Two potential new layers of coercive envelopment would have particularly negative consequences and hence merit particular American opposition. First, China seized Scarborough Shoal from the Philippines in 2012, but has not dredged, fortified, or installed radar on it the way it has done on many other seized features. Doing so would greatly enhance Chinese control of the South China Sea and its vital waterways and airways. Second, Chinese sources have discussed declaring and enforcing an Air Defense Identification Zone (ADIZ) around large clusters of PRC-held Spratly features in the southern portion of the South China Sea. Chinese discussion and practice suggest that Beijing might attempt to do so in a severely restrictive manner contrary to international law. Should Beijing proceed accordingly, it would be blocking access to some of the world’s most important airspace and waterspace.

STAKES AND SOLUTIONS

At stake are both the wellbeing of citizens and societies subject to PRC claims and coercion, and the postwar international system whose rules and norms have underwritten unprecedented peace and prosperity for three-quarters of a century. This affects us all; distance from China does not ensure escape. If Beijing can carve out a sphere of influence in a vital but vulnerable region that remains haunted by history, it will unleash a dangerous return to great power competition with 19th century echoes: when might made right, millions suffered without recourse, and the world was literally poorer for it.

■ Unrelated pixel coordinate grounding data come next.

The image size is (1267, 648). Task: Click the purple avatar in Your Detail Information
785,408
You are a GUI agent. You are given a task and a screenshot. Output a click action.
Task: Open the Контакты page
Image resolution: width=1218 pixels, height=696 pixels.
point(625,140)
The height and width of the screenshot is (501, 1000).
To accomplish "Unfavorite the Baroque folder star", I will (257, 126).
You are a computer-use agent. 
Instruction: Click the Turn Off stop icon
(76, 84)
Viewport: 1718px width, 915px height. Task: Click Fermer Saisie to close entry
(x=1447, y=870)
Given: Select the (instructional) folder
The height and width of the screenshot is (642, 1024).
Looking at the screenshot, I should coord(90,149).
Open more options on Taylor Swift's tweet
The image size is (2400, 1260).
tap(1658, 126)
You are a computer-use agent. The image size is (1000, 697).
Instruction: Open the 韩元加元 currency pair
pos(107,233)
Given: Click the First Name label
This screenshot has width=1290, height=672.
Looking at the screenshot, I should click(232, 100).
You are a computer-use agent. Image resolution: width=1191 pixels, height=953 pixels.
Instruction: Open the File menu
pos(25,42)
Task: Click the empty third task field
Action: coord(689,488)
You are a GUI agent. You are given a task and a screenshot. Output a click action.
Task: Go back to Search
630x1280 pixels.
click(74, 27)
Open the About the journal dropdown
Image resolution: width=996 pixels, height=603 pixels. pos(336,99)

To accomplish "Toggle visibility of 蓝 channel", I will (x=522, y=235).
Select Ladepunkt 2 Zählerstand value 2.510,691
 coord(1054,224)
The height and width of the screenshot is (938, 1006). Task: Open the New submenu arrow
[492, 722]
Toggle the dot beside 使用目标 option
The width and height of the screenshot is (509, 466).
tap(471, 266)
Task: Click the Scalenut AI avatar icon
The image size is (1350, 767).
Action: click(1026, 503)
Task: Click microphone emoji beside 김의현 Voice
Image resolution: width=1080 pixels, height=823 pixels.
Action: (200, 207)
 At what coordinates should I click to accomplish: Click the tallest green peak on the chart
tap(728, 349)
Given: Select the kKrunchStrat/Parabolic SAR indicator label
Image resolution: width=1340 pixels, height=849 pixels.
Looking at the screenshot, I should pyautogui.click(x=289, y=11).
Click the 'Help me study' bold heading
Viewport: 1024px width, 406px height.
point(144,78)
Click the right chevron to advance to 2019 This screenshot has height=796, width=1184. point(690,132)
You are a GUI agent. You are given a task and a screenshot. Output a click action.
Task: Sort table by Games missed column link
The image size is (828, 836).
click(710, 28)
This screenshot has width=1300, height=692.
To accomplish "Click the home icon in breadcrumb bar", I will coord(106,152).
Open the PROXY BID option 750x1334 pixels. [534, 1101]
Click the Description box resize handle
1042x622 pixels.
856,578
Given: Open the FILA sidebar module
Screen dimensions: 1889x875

Today, Hong Kong is the canary in the coalmine of CCP coercion. Here Beijing is already using its geographic and political-military stranglehold to abrogate a raft of recent promises, including a major international treaty filed at the United Nations: the 1984 Sino-British Joint Declaration. In imposing a National Security Law on Hong Kong that eviscerates the autonomy of the “Special Autonomous Region,” Beijing is merely formalizing a long-term transformation from “One Country, Two Systems” to “One Country, One System”  (Or, in PRC rhetoric, “One Country Over Two Systems.”

More broadly, Beijing’s willingness to renege suggests a weakening willingness to abide by agreements and a growing commitment problem for everyone else. If China agrees to a “deal” today, what mechanisms are in place to prevent an undermining of the terms of that agreement—at least in spirit if not in letter—before the ink is even dry?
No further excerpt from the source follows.